**Prompt**: Find each of the items below that contains the string "header", matching case exactly, and copy those lines.

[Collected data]
□ □ □ □ □

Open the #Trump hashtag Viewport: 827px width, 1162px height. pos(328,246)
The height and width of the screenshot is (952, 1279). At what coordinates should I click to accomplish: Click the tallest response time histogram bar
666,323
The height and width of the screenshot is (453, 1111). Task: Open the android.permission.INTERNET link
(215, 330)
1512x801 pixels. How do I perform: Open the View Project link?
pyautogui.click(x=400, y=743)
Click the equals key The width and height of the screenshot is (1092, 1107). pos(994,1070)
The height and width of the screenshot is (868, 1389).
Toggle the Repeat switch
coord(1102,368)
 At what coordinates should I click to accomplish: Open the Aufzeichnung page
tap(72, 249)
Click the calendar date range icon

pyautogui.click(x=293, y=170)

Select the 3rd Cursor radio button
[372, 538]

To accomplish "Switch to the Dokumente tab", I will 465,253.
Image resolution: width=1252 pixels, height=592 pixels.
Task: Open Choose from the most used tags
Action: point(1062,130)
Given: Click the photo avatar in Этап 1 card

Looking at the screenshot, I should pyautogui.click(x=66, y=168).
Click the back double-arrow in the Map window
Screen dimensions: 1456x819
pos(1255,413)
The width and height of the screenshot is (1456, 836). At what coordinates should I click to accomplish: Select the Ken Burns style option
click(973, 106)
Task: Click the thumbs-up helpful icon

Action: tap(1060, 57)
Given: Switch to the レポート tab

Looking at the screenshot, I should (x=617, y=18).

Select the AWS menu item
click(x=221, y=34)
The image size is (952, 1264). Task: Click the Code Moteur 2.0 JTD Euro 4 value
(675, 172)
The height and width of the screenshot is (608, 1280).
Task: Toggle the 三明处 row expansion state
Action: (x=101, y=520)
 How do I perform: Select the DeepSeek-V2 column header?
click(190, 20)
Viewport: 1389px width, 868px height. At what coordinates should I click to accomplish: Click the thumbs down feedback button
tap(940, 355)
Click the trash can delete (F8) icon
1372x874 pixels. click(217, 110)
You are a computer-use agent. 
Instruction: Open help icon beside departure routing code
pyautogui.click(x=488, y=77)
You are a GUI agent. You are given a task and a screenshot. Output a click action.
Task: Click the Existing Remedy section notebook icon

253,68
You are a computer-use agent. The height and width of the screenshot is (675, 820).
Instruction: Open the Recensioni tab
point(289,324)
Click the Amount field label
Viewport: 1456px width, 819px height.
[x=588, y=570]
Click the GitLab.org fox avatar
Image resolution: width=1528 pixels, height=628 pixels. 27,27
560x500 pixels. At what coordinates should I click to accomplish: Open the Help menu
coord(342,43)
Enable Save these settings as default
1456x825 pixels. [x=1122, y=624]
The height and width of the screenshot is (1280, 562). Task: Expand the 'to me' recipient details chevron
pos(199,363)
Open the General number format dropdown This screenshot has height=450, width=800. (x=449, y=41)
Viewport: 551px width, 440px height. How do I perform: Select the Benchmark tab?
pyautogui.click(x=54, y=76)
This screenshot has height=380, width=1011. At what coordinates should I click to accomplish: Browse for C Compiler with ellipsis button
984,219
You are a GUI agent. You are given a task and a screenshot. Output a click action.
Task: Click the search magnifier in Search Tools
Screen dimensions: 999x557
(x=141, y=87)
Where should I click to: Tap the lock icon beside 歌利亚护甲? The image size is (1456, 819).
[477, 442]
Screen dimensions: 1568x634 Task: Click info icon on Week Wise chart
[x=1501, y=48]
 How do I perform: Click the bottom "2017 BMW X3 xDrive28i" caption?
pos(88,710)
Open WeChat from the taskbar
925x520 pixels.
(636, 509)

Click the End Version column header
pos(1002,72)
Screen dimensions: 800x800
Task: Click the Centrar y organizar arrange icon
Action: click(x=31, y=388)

□ □ □ □ □

**Final result**:
 How do I perform: Select the DeepSeek-V2 column header?
Click the End Version column header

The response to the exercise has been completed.